[Enunciado da tarefa A]
Responda às seguintes perguntas com base no texto sobre a FENPROF e a nova equipa ministerial:
(i) Quem é o secretário-geral da FENPROF?
(ii) Por nomeação de quem foi Pedro Machado da Cunha diretor geral da Educação?
(iii) O que defendeu Fernando Alexandre nos anos da troika?
[Enunciado da tarefa B] Traduza para inglês esta frase do texto sobre a FENPROF e a nova equipa ministerial: "A maior estrutura sindical do país anunciou já que não dá a Fernando Alexandre o estado de graça tradicionalmente concedido aos governantes em início de mandato."
[Enunciado da tarefa C] Escreva a continuação do texto sobre a FENPROF e a nova equipa ministerial a partir do ponto em que termina.

[Secção de texto]
Na passada sexta-feira, dia em que Alexandre Homem Cristo, Pedro Machado da Cunha e Ana Paiva tomaram posse, a FENPROF questionou os protagonistas das políticas que estão para vir.
"Os programas dos partidos do governo e o pensamento liberalizante do ministro designado não devem deixar descansados os trabalhadores das escolas, docentes e não docentes, as famílias, os estudantes, investigadores, outros trabalhadores da Ciência e a sociedade em geral", afirma o secretário-geral, Mário Nogueira.
Do novo secretário de Estado Adjunto e da Educação, Alexandre Homem Cristo, disse: “Como estará disponível para valorizar a profissão docente um secretário de Estado que já escreveu, em título, que “temos maus professores?"
A Pedro Machado da Cunha tirou mesmo o tapete: “Que papel terá, no âmbito da estrutura curricular dos cursos e da própria avaliação dos alunos, designadamente em relação aos exames, quem, tendo sido diretor geral da Educação por nomeação do anterior ministro, João Costa, integra a equipa ministerial de um governo que foi muito crítico em relação a esses aspetos e pretende alterá-los profundamente?
Sobre o ministro Fernando Alexandre questionou: “Como defenderá a valorização salarial e das carreiras, tornando atrativa a profissão para os jovens, um ministro que, nos anos da troika, defendeu cortes permanentes em rendimentos, como caminho para aumentar as poupanças?
A maior estrutura sindical do país anunciou já que não dá a Fernando Alexandre o estado de graça tradicionalmente concedido aos governantes em início de mandato. Porque, justifica, os principais elementos da equipa “têm defendido posições que não permitem aquele estado (de graça) ou tal benefício (da dúvida) sobre como se posicionam em relação aos professores e à sua luta em defesa da profissão e da Escola Pública”.

[Linhas listadas]
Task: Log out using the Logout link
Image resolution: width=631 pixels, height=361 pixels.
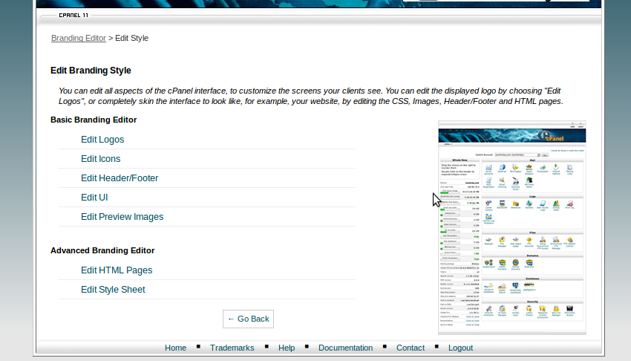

==

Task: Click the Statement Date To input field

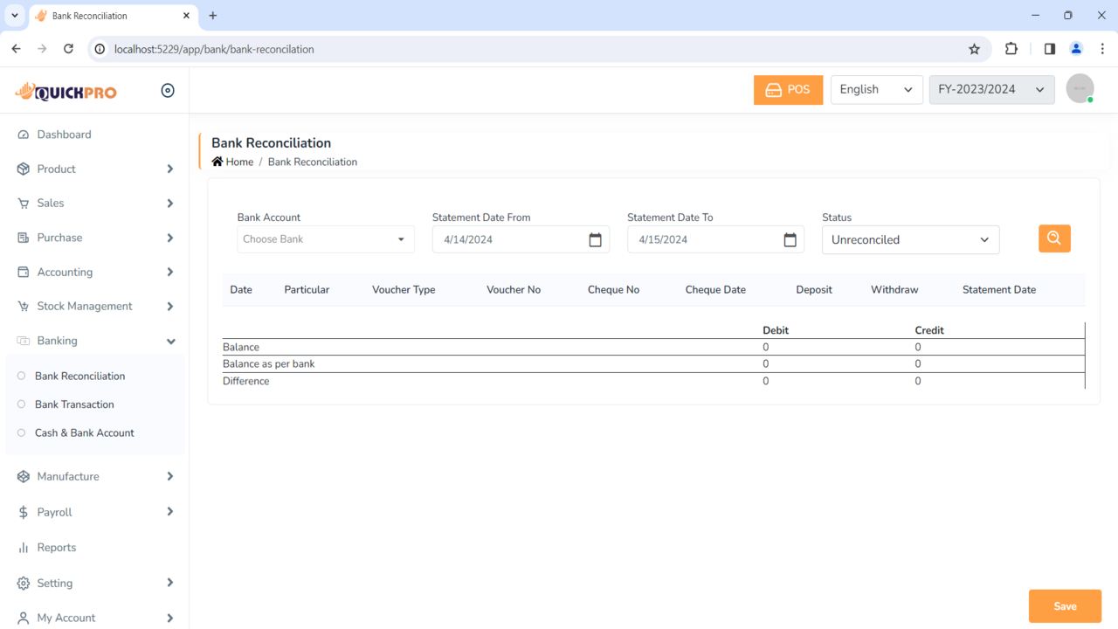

---

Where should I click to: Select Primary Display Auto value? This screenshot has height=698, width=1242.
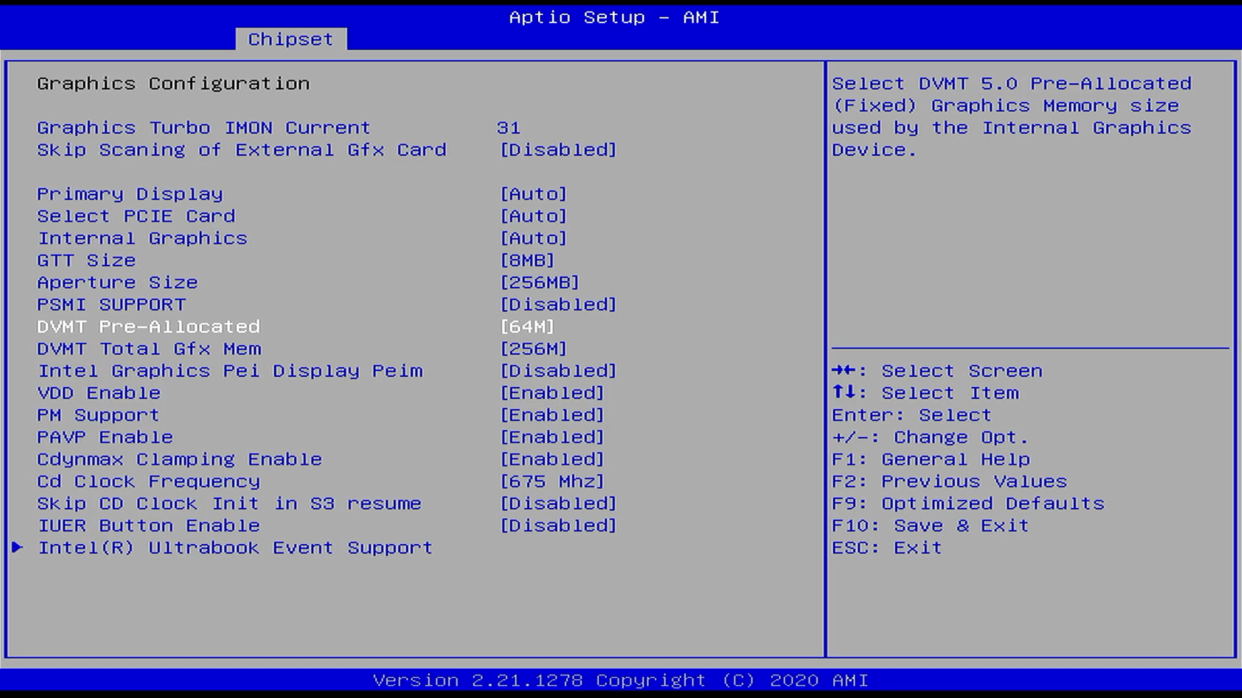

[Resposta à tarefa A]
(i) Mário Nogueira.
(ii) Do anterior ministro, João Costa.
(iii) Cortes permanentes em rendimentos, como caminho para aumentar as poupanças.

[Resposta à tarefa B] The country's largest union body has already announced that it will not grant Fernando Alexandre the grace period traditionally given to government officials at the start of their term.

[Resposta à tarefa C]
Nem o facto de a AD (Aliança Democrática) se ter comprometido a descongelar os seis anos, seis meses e 23 dias de tempo de serviço que os docentes e os sindicatos lutam há anos para conseguir, é suficiente para aliviar tensões. A coligação que junta PSD, CDS/PP e PPM, não só calendarizou a recuperação - 20% ao longo de cinco anos -, como se comprometeu a iniciar negociações com os representantes dos professores nos primeiros 60 dias de governação. A Federação liderada por Mário Nogueira entende que “é tempo excessivo, ultrapassando o período previsto para a legislatura” e mantém finca pé na proposta que apresentou ao anterior ministro João Costa: recuperação faseada em três anos, com início ainda em 2024.
"A Educação não irá ter um Ministério, mas uma Secretaria de Estado, com uma equipa de matriz liberal, que não tem a escola pública como prioridade e que, por isso, não deverá trazer as soluções necessárias para a resolução dos problemas", salienta a FENPROF.